A common implementation mistake would be to check only m + k >= 2 * n, which ignores the requirement that each participant must receive both items simultaneously. Another mistake would be to subtract greedily from a combined pool, which incorrectly allows mixing resources.
Worked Examples
Example 1
Input:
5 8 6
| Step | n | m | k | m ≥ n | k ≥ n | Decision |
|---|---|---|---|---|---|---|
| Initial | 5 | 8 | 6 | - | - | - |
| Check pens | 5 | 8 | 6 | True | - | - |
| Check notebooks | 5 | 8 | 6 | True | True | Yes |
Both resources exceed or match the required number of participants, so every participant can receive both items.
Example 2
Input:
3 9 3
| Step | n | m | k | m ≥ n | k ≥ n | Decision |
|---|---|---|---|---|---|---|
| Initial | 3 | 9 | 3 | - | - | - |
| Check pens | 3 | 9 | 3 | True | - | - |
| Check notebooks | 3 | 9 | 3 | True | True | Yes |
Even though pens are abundant, notebooks exactly match the requirement, which is still sufficient.
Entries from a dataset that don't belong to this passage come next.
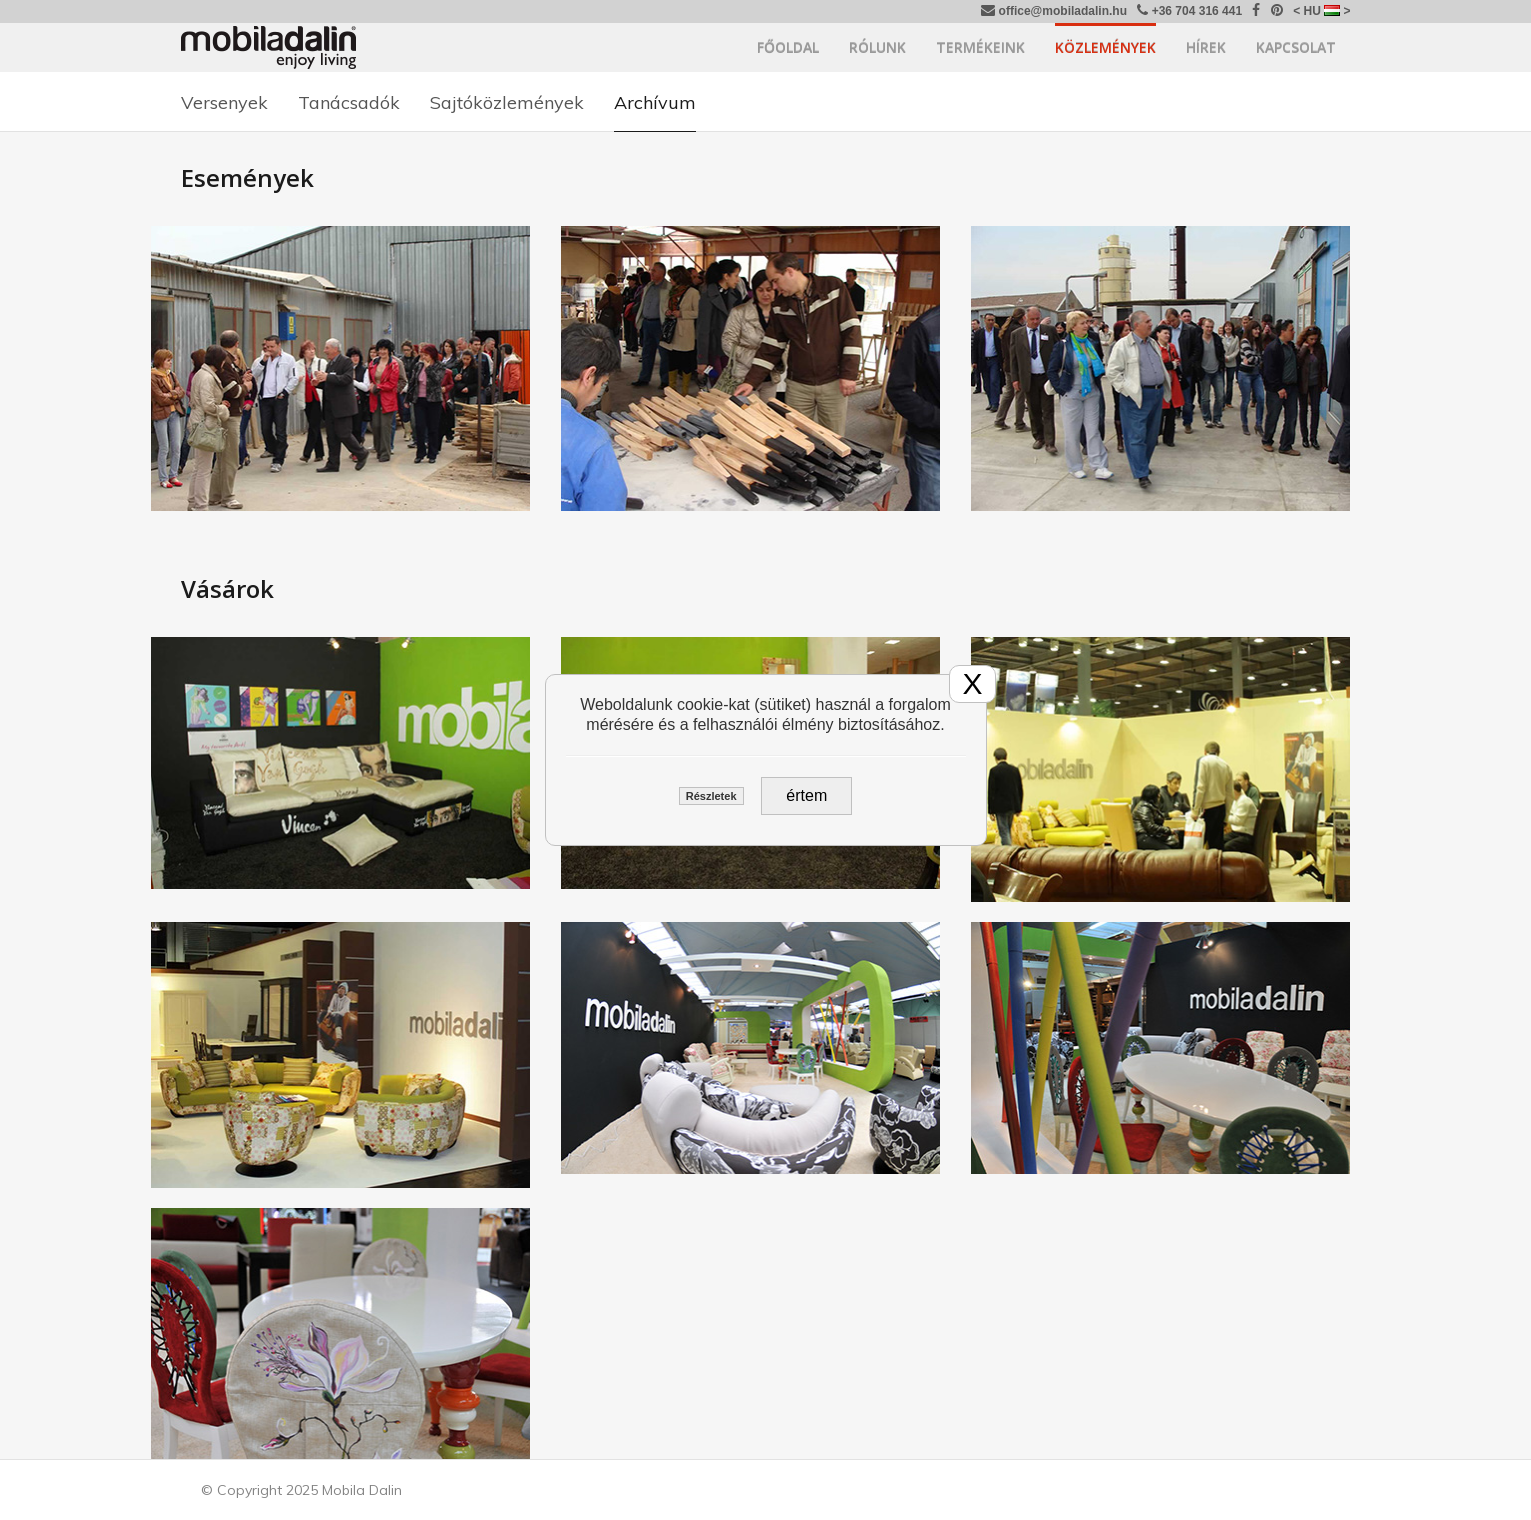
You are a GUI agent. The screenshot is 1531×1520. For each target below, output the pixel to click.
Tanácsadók (349, 102)
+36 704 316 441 (1189, 10)
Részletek (711, 796)
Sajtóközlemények (507, 102)
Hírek (1206, 47)
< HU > (1321, 11)
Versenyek (224, 102)
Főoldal (788, 47)
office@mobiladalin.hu (1054, 10)
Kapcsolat (1296, 47)
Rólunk (877, 47)
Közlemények (1105, 47)
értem (806, 795)
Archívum (655, 102)
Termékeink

This confirms that equality is acceptable and only strict deficiency causes failure.
Complexity Analysis
| Measure | Complexity | Explanation |
|---|---|---|
| Time | O(1) | Only two comparisons are performed regardless of input size |
| Space | O(1) | No additional data structures are used |
The constant-time nature fits easily within the constraints, as the input size is trivial and no iteration over participants is required.
Test Cases
import sys, io
def run(inp: str) -> str:
sys.stdin = io.StringIO(inp)
n, m, k = map(int, sys.stdin.readline().split())
return "Yes" if m >= n and k >= n else "No"
# provided samples
assert run("5 8 6") == "Yes"
assert run("3 9 3") == "Yes"
# custom cases
assert run("1 1 1") == "Yes"
assert run("1 0 1") == "No"
assert run("10 100 9") == "No"
assert run("100 100 100") == "Yes"
| Test input | Expected output | What it validates |
|---|---|---|
| 1 1 1 | Yes | Minimum valid case |
| 1 0 1 | No | Failure due to pens |
| 10 100 9 | No | Failure due to notebooks |
| 100 100 100 | Yes | Maximum balanced case |
Edge Cases
One important edge case is when one resource exactly equals n while the other is much larger. For example, n = 4, m = 4, k = 100. The algorithm checks m ≥ n and k ≥ n, so it returns True. This matches reality because every participant still requires one notebook regardless of surplus pens.
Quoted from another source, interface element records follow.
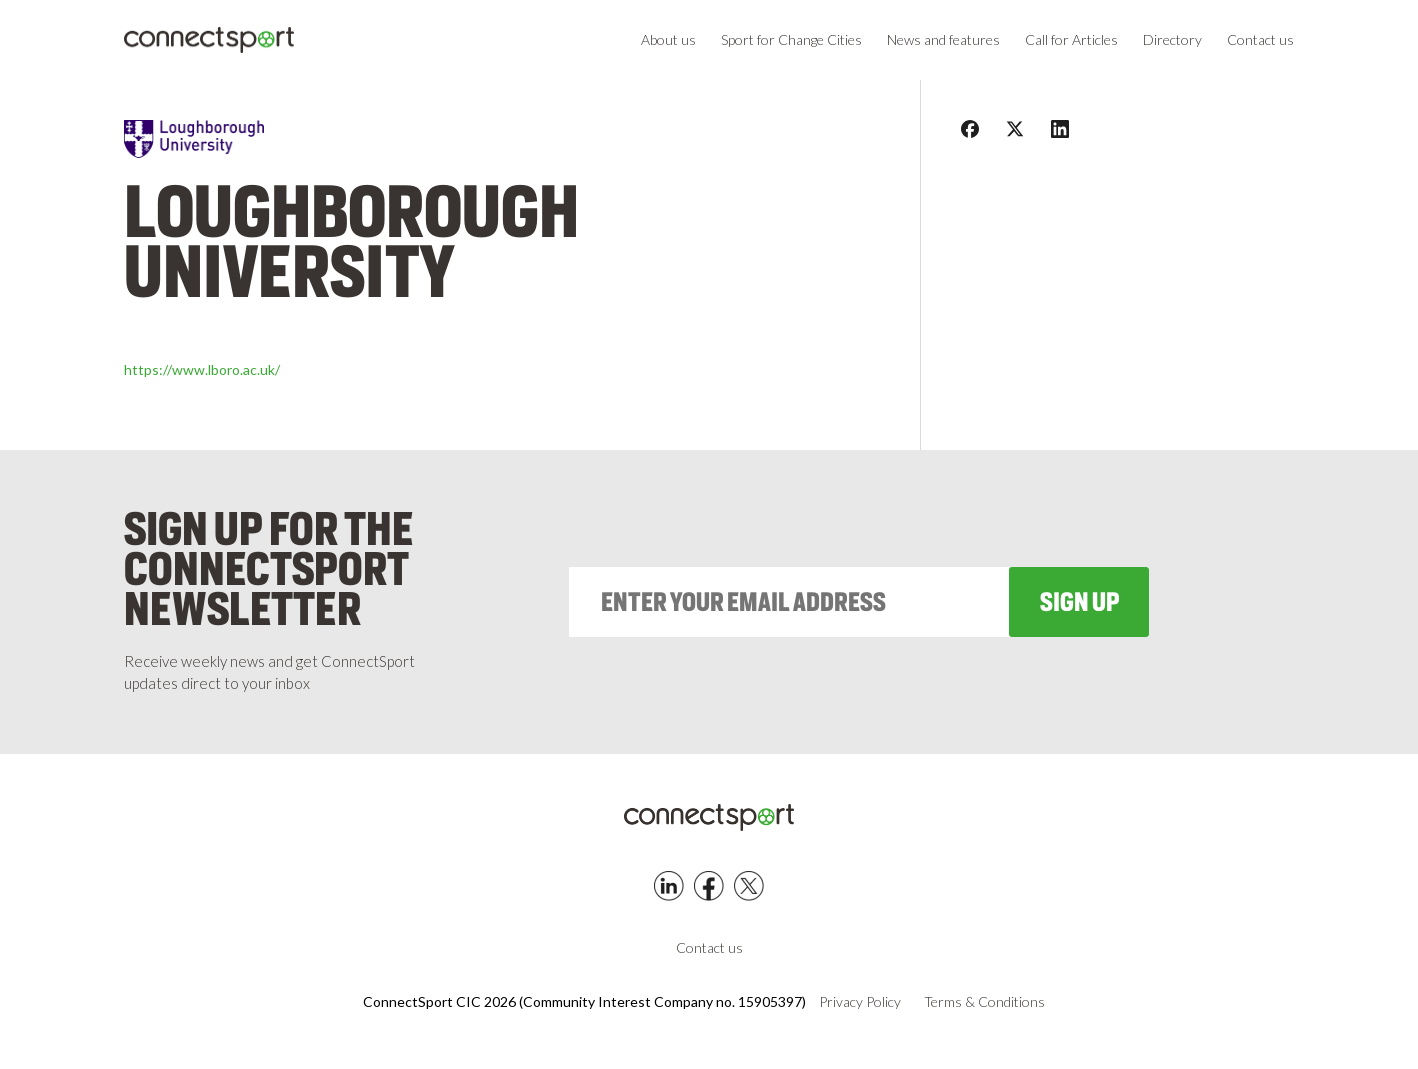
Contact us (1260, 39)
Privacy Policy (860, 1002)
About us (668, 39)
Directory (1172, 39)
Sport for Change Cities (791, 39)
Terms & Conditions (984, 1002)
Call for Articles (1071, 39)
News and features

Another edge case is when both resources are large in total but unbalanced per category, such as n = 10, m = 19, k = 1. Even though m + k is 20 which exceeds 2n, the algorithm correctly returns No because k < n. Step-by-step, the notebook check fails immediately, preventing an invalid distribution.
A final edge case is the smallest input n = 1, m = 0, k = 1. The pen condition fails, so the algorithm outputs No, which matches the fact that even a single participant cannot be fully equipped.